● **Work to be completed**:
Repeat the records below exactly.

● **Provided entries**:
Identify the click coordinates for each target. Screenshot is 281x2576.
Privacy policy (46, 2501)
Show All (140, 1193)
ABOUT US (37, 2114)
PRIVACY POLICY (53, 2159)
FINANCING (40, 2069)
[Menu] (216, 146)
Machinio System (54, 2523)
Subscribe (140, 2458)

● **Solution below**:
Identify the click coordinates for each target. Screenshot is 281x2576.
Privacy policy (46, 2501)
Show All (140, 1193)
ABOUT US (37, 2114)
PRIVACY POLICY (53, 2159)
FINANCING (40, 2069)
[Menu] (216, 146)
Machinio System (54, 2523)
Subscribe (140, 2458)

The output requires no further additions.